A KIND local hotel owner is shaving his head and hosting a charity night for a cause close to his heart.

Stewart McCartney, who owns the Spinnaker Hotel in Gourock, was inspired to help arrange a fundraising event there on Saturday April 13 following the sad passing of his partner’s brother, Paul Fraser.

Paul had been diagnosed with lung cancer last year then he contracted sepsis and died a few weeks later, aged 60.

Stewart's partner Chris Fraser, who also lives in Gourock, said: "Paul had been diagnosed with lung cancer in March and unfortunately contracted sepsis after being taken to Inverclyde Royal Hospital.

"He sadly passed away on the fifteenth of April last year.

"Paul was a lovely person, full of fun, an avid Morton supporter and much loved by all his family and friends in the Greenock pub The Hole in The Wa."

After considering which charity to raise funds for, Chris decided on helping to increase awareness of sepsis having spoken to her friend, Liz Norman a local urology clinical nurse specialist.

Liz had sent her information on a Scottish sepsis research charity.

Chris was also moved to help the couple's friend Raymond Swankie, after hearing about how sepsis claimed the life of his wife Louise.

She said: "I met Raymond in the hotel on the night of his wife’s funeral and couldn't believe what had happened, so we decided to hold a charity evening to support research and raise awareness of sepsis.
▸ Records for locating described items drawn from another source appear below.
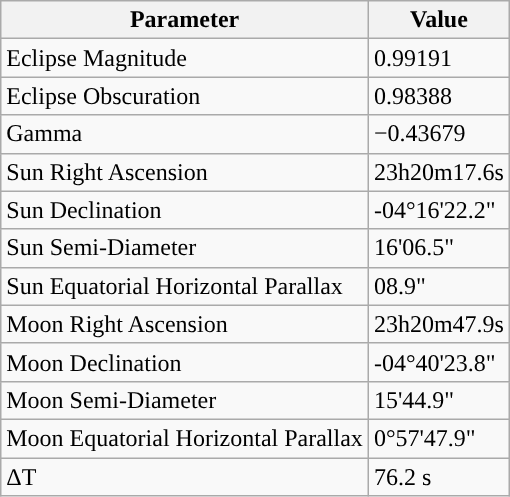
Sun Right Ascension [185, 172]
-04°16'22.2" [438, 210]
Sun Equatorial Horizontal Parallax [185, 286]
08.9" [438, 286]
0.98388 [438, 96]
0°57'47.9" [438, 438]
-04°40'23.8" [438, 362]
23h20m17.6s [438, 172]
Eclipse Magnitude [185, 58]
Moon Equatorial Horizontal Parallax [185, 438]
23h20m47.9s [438, 324]
0.99191 [438, 58]
16'06.5" [438, 248]
Moon Semi-Diameter [185, 400]
15'44.9" [438, 400]
Moon Declination [185, 362]
76.2 s [438, 477]
Sun Semi-Diameter [185, 248]
−0.43679 [438, 134]
Sun Declination [185, 210]
Gamma [185, 134]
ΔT [185, 477]
Moon Right Ascension [185, 324]
Parameter [185, 20]
Eclipse Obscuration [185, 96]
Value [438, 20]
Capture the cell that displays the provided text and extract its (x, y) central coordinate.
Chris, a senior procurement officer at West Dunbartonshire Council, and her friends have managed to secure some fantastic auction prizes and tickets for the charity event, which sold out in just two days.

Guests will be able to bid for the chance to shave Stewart's head on the night.

Chris said: "We've had a great response from the community.

"Local businesses, colleagues at West Dunbartonshire Council, the SENIT Foundation, Amazon, Remix, Michelle Kerr, Kevin Hunter and Golden Casket, to name a few, have offered fantastic items for an auction to be held on the night."

Kirsteen Brodie from Sepsis Research says the condition kills 52,000 people every year in the UK.

She said: "Sepsis can affect young or old and you don't have to have existing health conditions.

"It can be masked by other conditions."

People can contract sepsis with something as simple as a paper cut.

It happens when the body's response to an infection damages its own tissues and organs.

It can lead to shock, multiple organ failure and death if it is not recognised early and treated promptly.

It is hoped that as well as raising funds for research the charity night will raise vital awareness about the condition.